▶ _Try it_
Reproduce the entries below in full, word for word.

######

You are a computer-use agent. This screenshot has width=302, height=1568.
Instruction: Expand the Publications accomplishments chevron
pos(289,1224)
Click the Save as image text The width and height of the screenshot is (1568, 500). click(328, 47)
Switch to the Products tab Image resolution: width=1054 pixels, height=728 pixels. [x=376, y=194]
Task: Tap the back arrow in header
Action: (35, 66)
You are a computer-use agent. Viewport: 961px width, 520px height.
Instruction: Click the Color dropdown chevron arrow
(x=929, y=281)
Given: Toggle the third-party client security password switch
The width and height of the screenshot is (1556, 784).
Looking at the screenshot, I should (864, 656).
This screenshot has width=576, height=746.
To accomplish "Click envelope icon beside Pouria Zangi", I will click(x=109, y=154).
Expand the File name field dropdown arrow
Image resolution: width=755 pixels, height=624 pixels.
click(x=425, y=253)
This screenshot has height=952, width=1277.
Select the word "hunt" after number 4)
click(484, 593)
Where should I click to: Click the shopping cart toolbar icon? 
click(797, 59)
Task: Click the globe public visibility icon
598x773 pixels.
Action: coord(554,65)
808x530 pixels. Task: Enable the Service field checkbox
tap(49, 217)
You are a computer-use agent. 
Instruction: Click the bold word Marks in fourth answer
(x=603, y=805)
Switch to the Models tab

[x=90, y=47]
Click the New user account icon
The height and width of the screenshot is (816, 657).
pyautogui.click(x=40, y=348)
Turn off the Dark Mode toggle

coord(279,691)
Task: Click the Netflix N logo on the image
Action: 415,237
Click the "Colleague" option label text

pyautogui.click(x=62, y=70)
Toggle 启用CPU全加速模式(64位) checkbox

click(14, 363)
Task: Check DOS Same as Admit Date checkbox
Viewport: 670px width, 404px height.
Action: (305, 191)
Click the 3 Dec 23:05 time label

######

▶ _Exercise output_
You are a computer-use agent. This screenshot has width=302, height=1568.
Instruction: Expand the Publications accomplishments chevron
pos(289,1224)
Click the Save as image text The width and height of the screenshot is (1568, 500). click(328, 47)
Switch to the Products tab Image resolution: width=1054 pixels, height=728 pixels. [x=376, y=194]
Task: Tap the back arrow in header
Action: (35, 66)
You are a computer-use agent. Viewport: 961px width, 520px height.
Instruction: Click the Color dropdown chevron arrow
(x=929, y=281)
Given: Toggle the third-party client security password switch
The width and height of the screenshot is (1556, 784).
Looking at the screenshot, I should (864, 656).
This screenshot has width=576, height=746.
To accomplish "Click envelope icon beside Pouria Zangi", I will click(x=109, y=154).
Expand the File name field dropdown arrow
Image resolution: width=755 pixels, height=624 pixels.
click(x=425, y=253)
This screenshot has height=952, width=1277.
Select the word "hunt" after number 4)
click(484, 593)
Where should I click to: Click the shopping cart toolbar icon? 
click(797, 59)
Task: Click the globe public visibility icon
598x773 pixels.
Action: coord(554,65)
808x530 pixels. Task: Enable the Service field checkbox
tap(49, 217)
You are a computer-use agent. 
Instruction: Click the bold word Marks in fourth answer
(x=603, y=805)
Switch to the Models tab

[x=90, y=47]
Click the New user account icon
The height and width of the screenshot is (816, 657).
pyautogui.click(x=40, y=348)
Turn off the Dark Mode toggle

coord(279,691)
Task: Click the Netflix N logo on the image
Action: 415,237
Click the "Colleague" option label text

pyautogui.click(x=62, y=70)
Toggle 启用CPU全加速模式(64位) checkbox

click(14, 363)
Task: Check DOS Same as Admit Date checkbox
Viewport: 670px width, 404px height.
Action: (305, 191)
Click the 3 Dec 23:05 time label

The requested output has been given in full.